● Requirement: For the string "width", find every matching line in the records and copy it.

[Collected data]
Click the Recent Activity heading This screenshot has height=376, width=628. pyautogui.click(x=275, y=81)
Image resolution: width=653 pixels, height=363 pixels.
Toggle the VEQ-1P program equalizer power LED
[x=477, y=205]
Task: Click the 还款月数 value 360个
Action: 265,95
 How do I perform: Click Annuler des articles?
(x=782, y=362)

● Response to this exercise:
Click the Recent Activity heading This screenshot has height=376, width=628. pyautogui.click(x=275, y=81)
Image resolution: width=653 pixels, height=363 pixels.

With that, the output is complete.